● À FAIRE:
Écrivez la suite du passage sur le marché de l'uranium, juste après sa dernière phrase.

Je pense que c’est aussi un marché haussier structurel qui va durer. Il y a un changement massif dans l’air du temps partout dans le monde. Les gens se rendent compte que si nous voulons sérieusement limiter le carbone dans l’atmosphère, nous avons besoin de l’énergie nucléaire. Vous l’avez vu lors de la COP28, où les décideurs politiques ont commencé à parler du nucléaire. La triste vérité est qu’il n’y a eu aucun investissement dans de nouveaux approvisionnements en uranium depuis des années. L’uranium en soi n’est pas rare, mais on le trouve surtout dans des endroits difficiles comme le Sahel, où un coup d’État a lieu toutes les deux semaines. De plus, vous le trouvez au Canada, au Kazakhstan ou en Russie. Mais en raison du manque d’investissement dans une nouvelle offre, nous constatons une croissance structurelle de la demande pour répondre à une offre restreinte. Lorsque les prix du pétrole et de l’essence augmentent, les gens peuvent toujours ajuster leur demande et conduire moins. Avec l’uranium, c’est différent. Une fois que l’on construit une nouvelle centrale électrique, le prix de l’uranium n’a pas vraiment d’importance. On ne ferme pas l’usine simplement parce que le prix de l’uranium a augmenté. À un moment donné, une nouvelle offre arrive et le prix fait baisser l’indexation. Mais nous sommes maintenant dans la phase ascendante du cycle.
Que pensez-vous de l’or ?

● LES DONNÉES:
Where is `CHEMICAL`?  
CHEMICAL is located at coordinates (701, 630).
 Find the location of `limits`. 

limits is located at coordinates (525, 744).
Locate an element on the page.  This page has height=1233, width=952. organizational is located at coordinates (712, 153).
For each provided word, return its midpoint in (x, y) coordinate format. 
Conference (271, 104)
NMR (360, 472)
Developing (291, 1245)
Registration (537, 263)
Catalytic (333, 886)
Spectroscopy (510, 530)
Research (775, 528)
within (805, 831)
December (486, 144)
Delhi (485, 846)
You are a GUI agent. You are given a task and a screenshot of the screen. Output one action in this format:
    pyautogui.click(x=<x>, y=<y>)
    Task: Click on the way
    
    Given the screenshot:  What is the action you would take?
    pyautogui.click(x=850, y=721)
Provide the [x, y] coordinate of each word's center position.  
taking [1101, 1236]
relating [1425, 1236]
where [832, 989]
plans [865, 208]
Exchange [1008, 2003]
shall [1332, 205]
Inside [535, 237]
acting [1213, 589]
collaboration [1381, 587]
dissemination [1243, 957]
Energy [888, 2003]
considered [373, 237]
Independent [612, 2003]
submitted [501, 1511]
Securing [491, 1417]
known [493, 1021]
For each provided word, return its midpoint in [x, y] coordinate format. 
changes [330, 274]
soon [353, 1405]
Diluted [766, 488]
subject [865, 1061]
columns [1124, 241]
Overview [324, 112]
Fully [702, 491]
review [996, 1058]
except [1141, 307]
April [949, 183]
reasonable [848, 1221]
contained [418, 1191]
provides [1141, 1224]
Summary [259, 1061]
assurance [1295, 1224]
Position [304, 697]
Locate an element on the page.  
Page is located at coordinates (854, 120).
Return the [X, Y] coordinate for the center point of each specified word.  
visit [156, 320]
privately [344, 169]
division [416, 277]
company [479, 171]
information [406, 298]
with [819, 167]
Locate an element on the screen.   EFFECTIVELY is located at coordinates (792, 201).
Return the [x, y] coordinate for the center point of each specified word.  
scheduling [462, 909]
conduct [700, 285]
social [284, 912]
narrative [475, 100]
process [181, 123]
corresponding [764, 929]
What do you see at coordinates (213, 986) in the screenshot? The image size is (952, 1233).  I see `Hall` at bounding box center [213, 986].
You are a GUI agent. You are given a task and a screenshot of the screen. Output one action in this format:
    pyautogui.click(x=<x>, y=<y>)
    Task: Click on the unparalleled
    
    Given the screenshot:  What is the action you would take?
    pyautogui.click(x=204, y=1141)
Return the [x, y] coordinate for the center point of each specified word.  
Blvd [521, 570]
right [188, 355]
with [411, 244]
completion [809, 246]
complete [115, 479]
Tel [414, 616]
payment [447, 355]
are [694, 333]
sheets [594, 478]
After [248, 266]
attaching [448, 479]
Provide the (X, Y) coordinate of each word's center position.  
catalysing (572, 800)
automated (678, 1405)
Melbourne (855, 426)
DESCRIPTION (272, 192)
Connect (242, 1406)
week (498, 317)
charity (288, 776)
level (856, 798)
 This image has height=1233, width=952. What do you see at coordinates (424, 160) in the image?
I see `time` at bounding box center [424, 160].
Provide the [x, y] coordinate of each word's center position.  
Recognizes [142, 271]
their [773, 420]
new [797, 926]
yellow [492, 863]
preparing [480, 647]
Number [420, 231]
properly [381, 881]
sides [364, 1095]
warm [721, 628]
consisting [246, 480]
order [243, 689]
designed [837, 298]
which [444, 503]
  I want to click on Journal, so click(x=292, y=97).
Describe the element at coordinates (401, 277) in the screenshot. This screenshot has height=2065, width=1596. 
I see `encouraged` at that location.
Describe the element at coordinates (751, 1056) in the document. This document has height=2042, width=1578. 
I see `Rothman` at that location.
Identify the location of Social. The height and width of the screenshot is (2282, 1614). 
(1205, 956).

● CORRIGÉ:
Pour moi, le prix de l’or dépend principalement de la demande sur les marchés émergents. Lorsque les gens en Chine ou en Inde se portent bien, ils achètent de l’or. Cela créerait un défi si la Chine continuait à décevoir, alors que d’un autre côté, la poursuite du boom en Inde devrait aider. Mais je pense que l’or va fortement rebondir une fois qu’il deviendra clair que la Fed commence à réduire ses taux d’intérêt alors qu’en même temps le gouvernement augmente son déficit budgétaire. Dans ce scénario, le dollar devrait baisser et l’or devrait augmenter.
Vous recommandez les valeurs énergétiques depuis des années. L’année 2023 a été difficile pour le secteur pétrolier et gazier. Êtes-vous toujours optimiste ?
Oui. Je continue de penser que nous avons passé la dernière décennie à mal investir dans l’énergie. Chaque dollar marginal dans l’espace a été investi dans l’éolien et le solaire, ce qui ne nous a pas donné les gains de productivité espérés. Nous avons sous-investi dans l’énergie carbonée pendant dix ans, mais la demande sous-jacente va continuer de croître. C’est l’une de mes convictions fondamentales que des pays comme l’Inde ou l’Indonésie sont aujourd’hui là où se trouvait la Chine il y a vingt ans. Ils s’engagent tous sur la voie d’une consommation accélérée. Les gens sous-estiment l’accélération de la demande d’énergie et d’autres matières premières à laquelle nous allons assister. Si vous tracez une ligne qui va d’Istanbul à Jakarta, vous reliez 3,6 milliards de personnes, sans compter la Chine, dans une zone où la croissance démographique est de 1 % et les revenus de 5 %. Pour moi, l’histoire la plus passionnante des cinq à dix prochaines années est l’intégration économique du continent eurasien, la croissance des dépenses d’infrastructure et la croissance des échanges entre les marchés émergents. Je suis convaincu qu’un grand nombre de ces pays suivront la voie de la Chine. Peut-être pas au même rythme, mais cela se produit.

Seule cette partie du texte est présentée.